Photo credit: Jaguar design team. Ian Callum centre.
Way back in 1968, a precocious 14-year-old Scottish schoolboy wrote to Jaguar hoping to land a job as a car designer. He enclosed some of his drawings, the latest in a long line of the car sketches he had been enthusiastically penning since the age of eight. He received a gracious reply from the company vice-chairman, which he still treasures.
So where is he now, young Master I.S Callum from Dumfries? Better known these days as Ian Callum, he is now Jaguar’s design director, responsible for the much-admired current style of the company’s car range, including the latest XE. Design talent obviously runs in the family, as his younger brother Moray Callum is also an automotive design director, working at Ford in North America.
I caught up with Ian Callum in London this week, and quizzed him about the direction of Jaguar design, and his views on future trends in car design generally. Although now a very senior motor industry figure, he still fizzes with the same kind of enthusiasm that distinguished him as an eager teenager in the late ‘60s, desperate to start a career with his favourite car maker.
I was longing to know whether there will ever be another Jaguar like the iconic E-Type of the 1960s and ‘70s? It seems that today’s tough safety and emissions regulations for cars pose difficulties.
“Given the current set of constraints, it is unlikely,” says Callum. “But in the future, with electric cars?

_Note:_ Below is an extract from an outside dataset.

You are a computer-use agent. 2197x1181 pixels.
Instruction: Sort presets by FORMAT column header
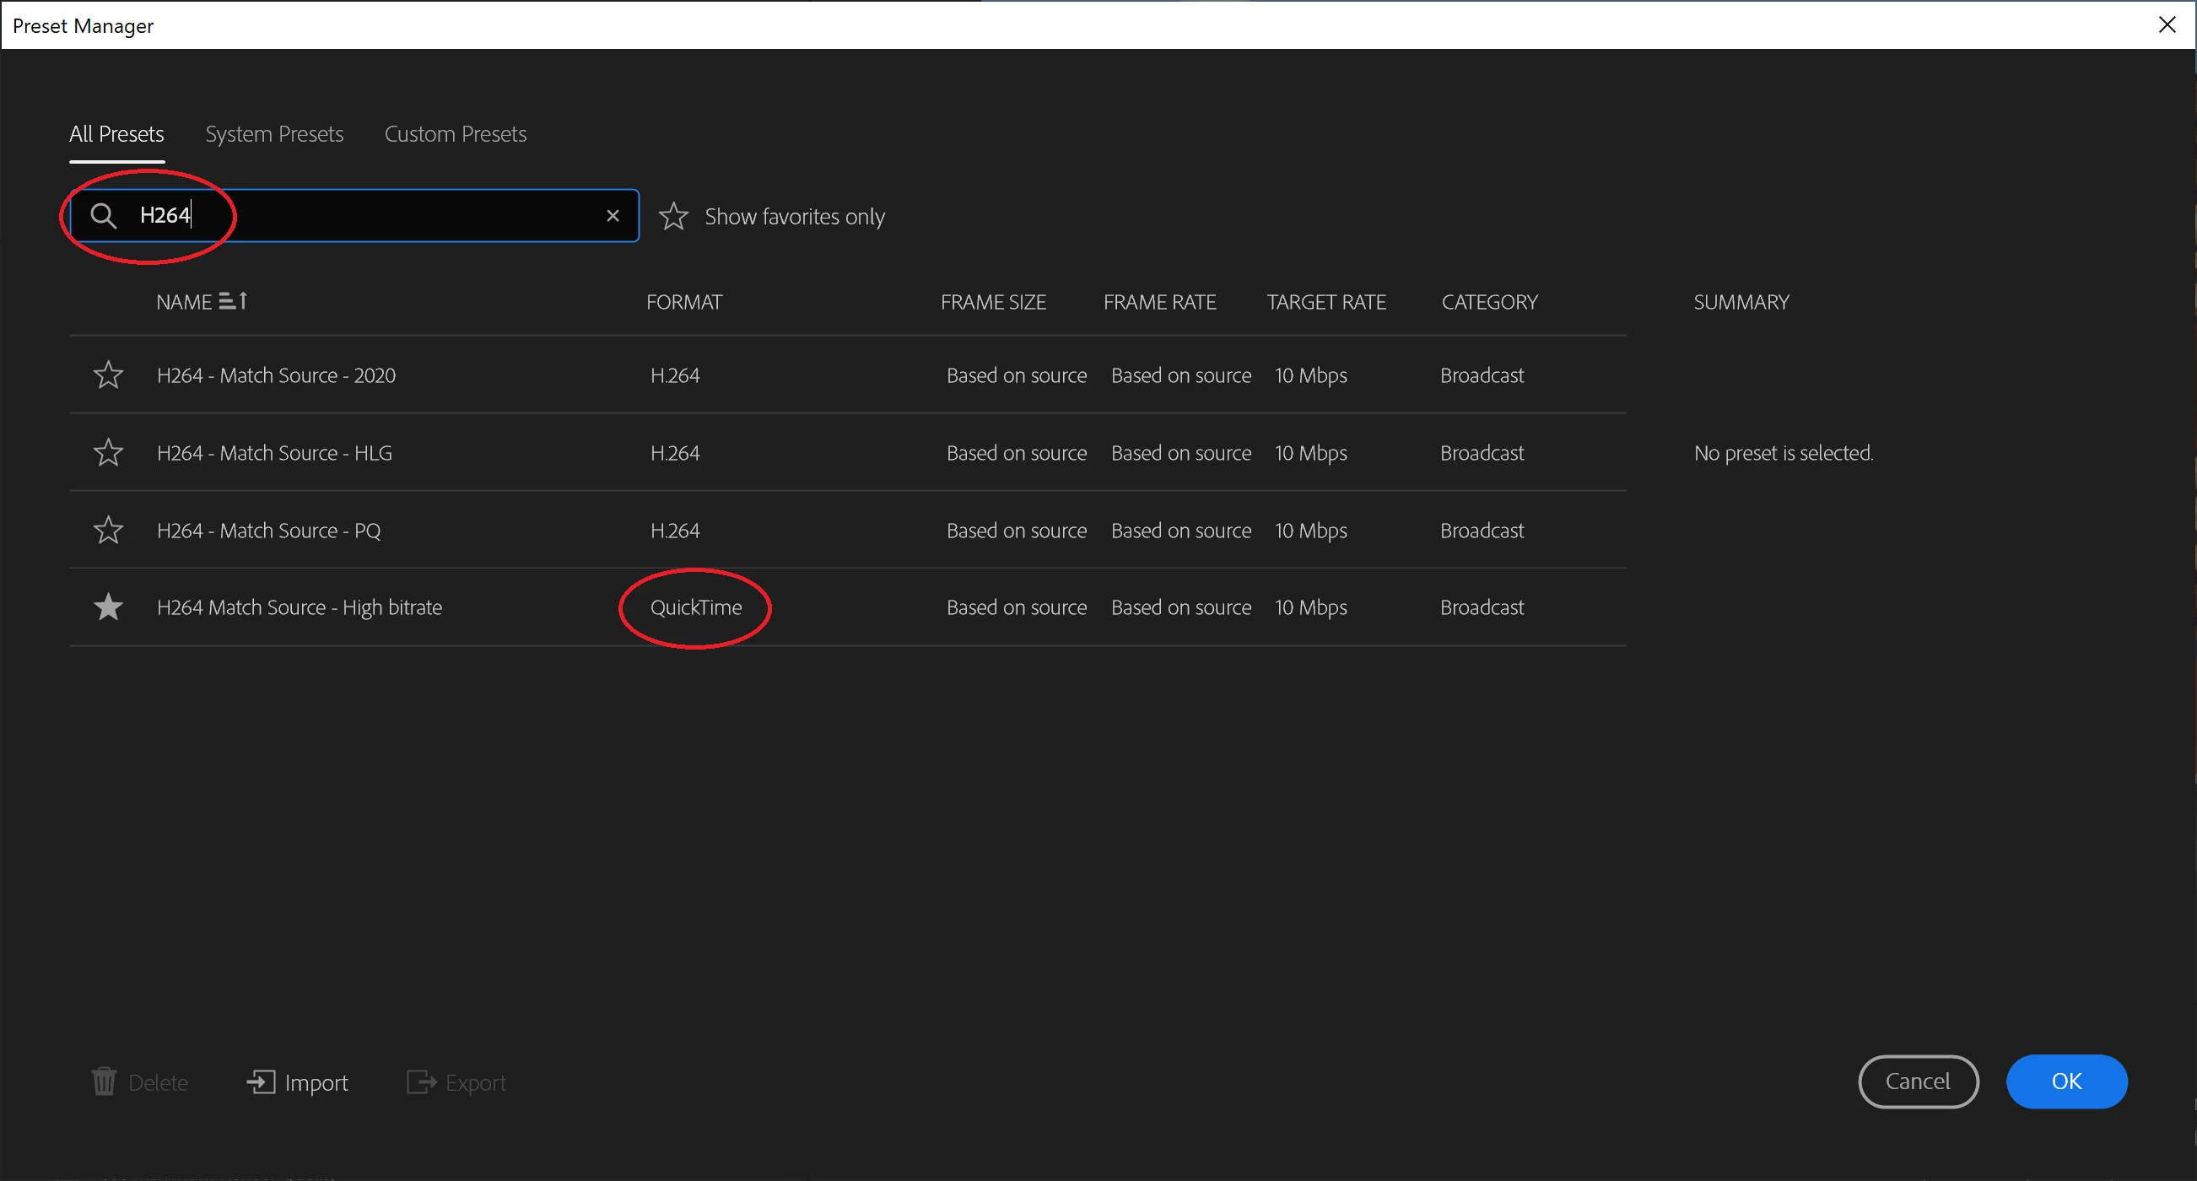(684, 302)
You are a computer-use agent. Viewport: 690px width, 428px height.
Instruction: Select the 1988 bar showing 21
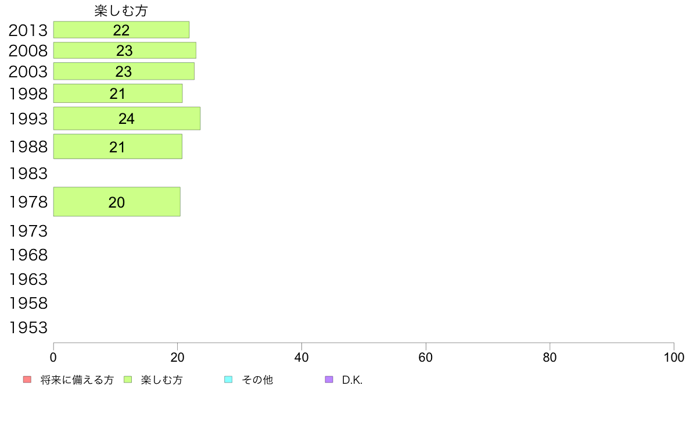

Maybe.”
So what’s coming next for the look of yet-to-be-seen new Jaguars?
“I can’t tell you,” he apologised, “but I can say that there is going to be a slight change of direction coming up, moving away into something of a new generation for Jaguar. We will also have a more eclectic mix of cars.” It is an open secret that Jaguar has an SUV in the pipeline, taller and more rugged than any of its current cars. “Whatever happens, Jaguar will always be a luxury and performance brand,” he promises.
Any clues about what we might see in the years ahead?
“Touchscreens will become the norm, and separation between the passenger’s view and the driver’s view will become the norm too. Voice control will become almost the standard thing for cars. And of course we’re all working on autonomous cars.”
Which car is he most proud of having been responsible for in his career?
The response is instant. “The F-Type,” he says, and who could disagree with that.
So what does Jaguar’s design chief rate as the most beautiful car ever made?
“The 250 Short Wheelbase Ferrari by Scaglietti,” says Callum.
And the least beautiful?
Another Italian one, perhaps surprisingly. “The Alfa Romeo SZ by Zagato , that’s an ugly looking car.”